Arnaud Clément (; born 17 December 1977) is a French former professional tennis player and Davis Cup captain. Clément reached the final of the 2001 Australian Open and achieved a career-high ranking of world No. 10 in April of that year. Partnering Michaël Llodra in men's doubles, he won Wimbledon in 2007 and two Masters titles.

Life and career
Clément was born in Aix-en-Provence to Henri Clément and Maria Michel. He began to play tennis at the age of seven with his older brother Bruno, who later became his coach. His grandmother is Lebanese. He currently lives in Geneva, Switzerland.

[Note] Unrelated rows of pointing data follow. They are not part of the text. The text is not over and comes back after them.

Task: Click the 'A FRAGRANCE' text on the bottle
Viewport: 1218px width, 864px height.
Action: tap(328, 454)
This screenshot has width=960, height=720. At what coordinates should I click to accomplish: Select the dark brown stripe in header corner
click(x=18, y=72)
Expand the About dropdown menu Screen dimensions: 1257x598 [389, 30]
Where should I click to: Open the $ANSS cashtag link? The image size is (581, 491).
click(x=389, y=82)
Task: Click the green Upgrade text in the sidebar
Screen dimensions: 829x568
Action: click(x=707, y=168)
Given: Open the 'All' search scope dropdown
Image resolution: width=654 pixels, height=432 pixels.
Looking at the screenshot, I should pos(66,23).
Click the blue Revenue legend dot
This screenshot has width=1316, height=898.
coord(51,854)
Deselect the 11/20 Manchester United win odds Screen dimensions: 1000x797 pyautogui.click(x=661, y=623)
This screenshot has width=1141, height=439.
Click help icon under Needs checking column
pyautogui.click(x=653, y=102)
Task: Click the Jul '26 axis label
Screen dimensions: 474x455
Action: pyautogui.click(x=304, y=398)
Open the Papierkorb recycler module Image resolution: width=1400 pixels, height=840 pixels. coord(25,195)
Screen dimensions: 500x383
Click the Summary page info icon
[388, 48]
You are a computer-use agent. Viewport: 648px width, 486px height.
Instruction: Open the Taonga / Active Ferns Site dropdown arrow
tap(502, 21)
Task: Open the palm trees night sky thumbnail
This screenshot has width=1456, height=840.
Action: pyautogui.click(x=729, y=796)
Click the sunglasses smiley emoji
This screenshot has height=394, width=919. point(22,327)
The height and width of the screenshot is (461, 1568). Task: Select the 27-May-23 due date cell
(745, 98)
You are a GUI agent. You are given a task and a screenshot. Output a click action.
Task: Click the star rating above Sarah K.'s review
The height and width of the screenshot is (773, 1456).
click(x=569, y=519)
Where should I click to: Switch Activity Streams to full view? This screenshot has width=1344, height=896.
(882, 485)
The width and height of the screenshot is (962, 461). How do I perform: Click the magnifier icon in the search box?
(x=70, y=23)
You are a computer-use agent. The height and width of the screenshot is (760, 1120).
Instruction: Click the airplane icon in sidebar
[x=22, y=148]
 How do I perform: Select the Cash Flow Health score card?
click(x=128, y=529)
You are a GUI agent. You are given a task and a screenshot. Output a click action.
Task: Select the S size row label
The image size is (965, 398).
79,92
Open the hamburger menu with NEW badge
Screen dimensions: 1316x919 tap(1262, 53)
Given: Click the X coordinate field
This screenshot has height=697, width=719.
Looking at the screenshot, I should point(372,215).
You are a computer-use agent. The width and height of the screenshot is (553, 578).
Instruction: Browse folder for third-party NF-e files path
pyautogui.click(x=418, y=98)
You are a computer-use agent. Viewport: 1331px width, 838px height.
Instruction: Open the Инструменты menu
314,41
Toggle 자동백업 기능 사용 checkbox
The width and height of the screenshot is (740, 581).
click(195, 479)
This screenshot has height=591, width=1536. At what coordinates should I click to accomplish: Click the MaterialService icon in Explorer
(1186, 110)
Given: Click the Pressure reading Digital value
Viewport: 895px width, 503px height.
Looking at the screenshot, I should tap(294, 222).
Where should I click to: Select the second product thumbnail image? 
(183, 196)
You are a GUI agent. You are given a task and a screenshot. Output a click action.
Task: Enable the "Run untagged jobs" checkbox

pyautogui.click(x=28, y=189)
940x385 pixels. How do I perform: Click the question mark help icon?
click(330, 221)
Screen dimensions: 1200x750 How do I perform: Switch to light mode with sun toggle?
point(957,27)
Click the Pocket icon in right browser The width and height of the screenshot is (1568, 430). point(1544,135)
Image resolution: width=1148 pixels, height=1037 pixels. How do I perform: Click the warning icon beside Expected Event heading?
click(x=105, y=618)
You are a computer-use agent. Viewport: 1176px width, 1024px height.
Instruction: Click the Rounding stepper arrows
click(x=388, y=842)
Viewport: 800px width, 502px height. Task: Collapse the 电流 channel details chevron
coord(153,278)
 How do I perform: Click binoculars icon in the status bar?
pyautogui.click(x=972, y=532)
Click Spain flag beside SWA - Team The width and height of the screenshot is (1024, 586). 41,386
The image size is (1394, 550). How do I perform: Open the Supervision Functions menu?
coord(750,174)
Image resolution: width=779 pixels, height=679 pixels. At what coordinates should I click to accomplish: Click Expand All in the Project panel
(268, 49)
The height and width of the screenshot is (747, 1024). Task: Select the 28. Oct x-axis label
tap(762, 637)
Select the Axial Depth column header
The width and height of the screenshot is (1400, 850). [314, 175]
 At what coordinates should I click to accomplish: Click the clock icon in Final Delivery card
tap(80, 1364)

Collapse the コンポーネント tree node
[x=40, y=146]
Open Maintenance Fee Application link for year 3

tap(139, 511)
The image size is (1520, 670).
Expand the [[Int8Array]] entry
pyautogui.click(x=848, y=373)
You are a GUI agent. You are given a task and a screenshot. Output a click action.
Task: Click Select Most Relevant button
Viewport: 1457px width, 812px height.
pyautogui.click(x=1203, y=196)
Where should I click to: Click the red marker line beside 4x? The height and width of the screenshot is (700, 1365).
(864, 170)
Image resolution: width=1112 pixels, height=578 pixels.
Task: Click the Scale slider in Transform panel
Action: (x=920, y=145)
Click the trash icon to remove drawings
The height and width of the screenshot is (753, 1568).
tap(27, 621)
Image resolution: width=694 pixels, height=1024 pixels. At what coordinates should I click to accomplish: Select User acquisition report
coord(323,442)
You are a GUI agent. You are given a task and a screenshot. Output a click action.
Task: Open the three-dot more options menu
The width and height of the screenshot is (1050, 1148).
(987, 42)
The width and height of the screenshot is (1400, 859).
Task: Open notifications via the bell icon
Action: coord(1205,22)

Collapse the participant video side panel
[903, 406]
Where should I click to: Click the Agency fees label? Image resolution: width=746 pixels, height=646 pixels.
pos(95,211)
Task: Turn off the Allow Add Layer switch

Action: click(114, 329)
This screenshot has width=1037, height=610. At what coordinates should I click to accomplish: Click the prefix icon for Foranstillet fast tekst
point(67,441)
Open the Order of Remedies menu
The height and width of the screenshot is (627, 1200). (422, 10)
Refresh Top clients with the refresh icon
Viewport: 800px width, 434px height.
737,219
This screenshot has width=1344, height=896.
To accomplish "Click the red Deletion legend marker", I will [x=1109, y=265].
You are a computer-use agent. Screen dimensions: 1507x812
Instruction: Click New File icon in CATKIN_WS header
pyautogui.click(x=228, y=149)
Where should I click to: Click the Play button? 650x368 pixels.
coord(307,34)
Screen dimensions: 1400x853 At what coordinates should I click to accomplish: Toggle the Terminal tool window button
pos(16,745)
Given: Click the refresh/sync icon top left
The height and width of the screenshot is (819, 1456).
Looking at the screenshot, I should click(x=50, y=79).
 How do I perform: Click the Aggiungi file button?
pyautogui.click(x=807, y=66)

He turned professional in 1996, and achieved his career highlight at the 2001 Australian Open, reaching the men's singles final, where he was defeated by Andre Agassi. En route, Clement defeated the then-unseeded future world No. 1, Roger Federer, and the former world No. 1, Yevgeny Kafelnikov.

While playing, he often wore a bandana and sunglasses. The sunglasses have been medically prescribed for Clement because of severe eye problems he has encountered through his life, which had nearly left him blind as a child. At only 13 months old, he was diagnosed with unilateral coloboma, meaning the condition only affects one eye, at that time Clément was only given a 40/60% chance of having healthy eyesight for the rest of his life, throughout his tennis career Clément has worn sunglasses to protect his eyes.

Clément was selected to represent one of the world's best-known and most important fashion labels, Lacoste. He was seen from May 2004 onwards in a pan-European print and TV campaign alongside the Danish pop singer Natasha Thomas. The advert was directed and shot by Bruno Aveillan.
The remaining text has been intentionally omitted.